*** Records provided Section Begins ***

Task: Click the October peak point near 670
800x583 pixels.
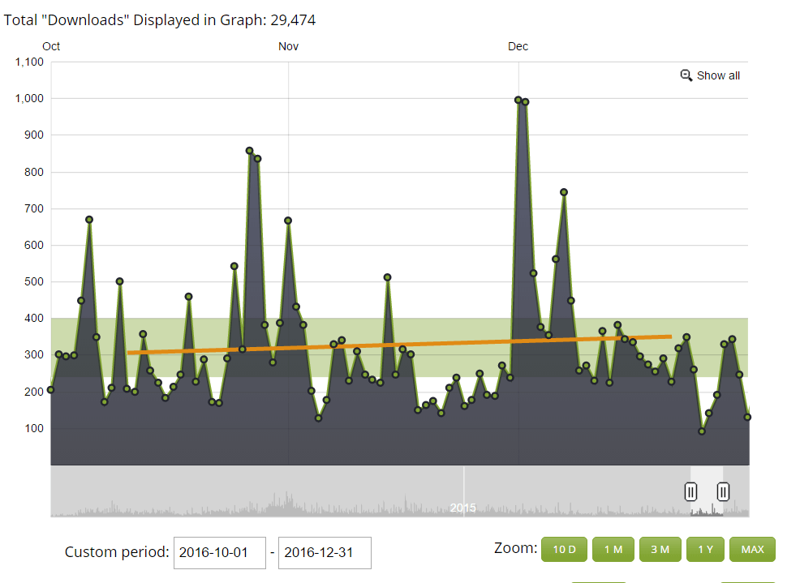Action: point(89,220)
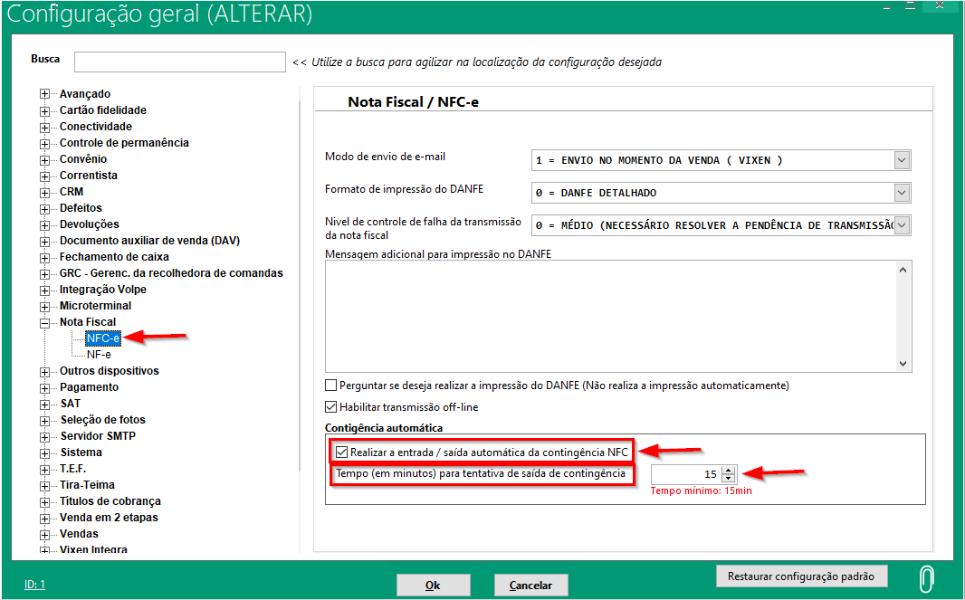Click the Cancelar button
965x600 pixels.
[x=530, y=586]
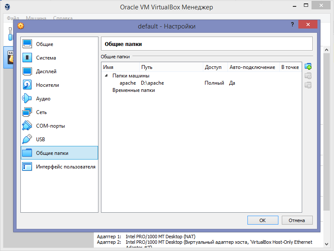Sort list by Имя column header

121,67
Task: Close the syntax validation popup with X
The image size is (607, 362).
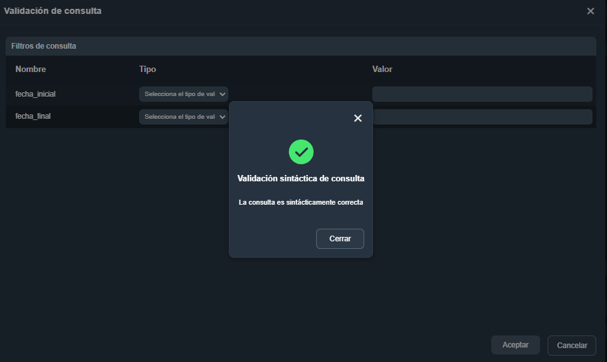Action: (358, 118)
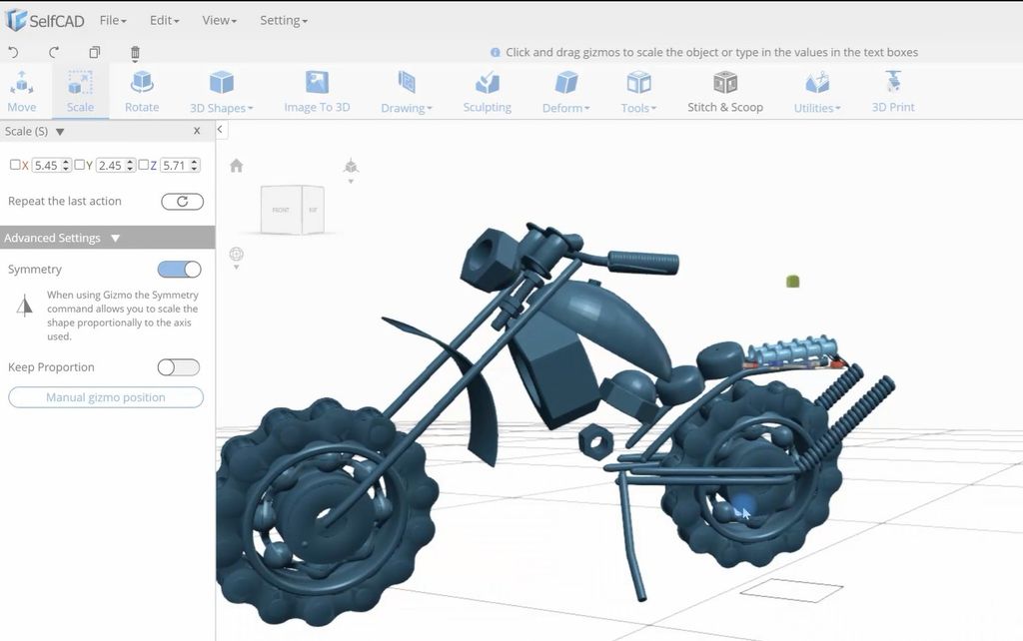Open the Sculpting tool
1023x641 pixels.
[487, 92]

*** Records provided Section Ends ***

| Directions |
The response must restate exactly the lines from the one containing "800x583 pixels." through the end of the records above and must leave out all pictures.

| Expected answer |
800x583 pixels.
Action: point(89,220)
Click the Cancelar button
965x600 pixels.
[x=530, y=586]
Sort list by Имя column header

121,67
Task: Close the syntax validation popup with X
The image size is (607, 362).
Action: (358, 118)
Open the Sculpting tool
1023x641 pixels.
[487, 92]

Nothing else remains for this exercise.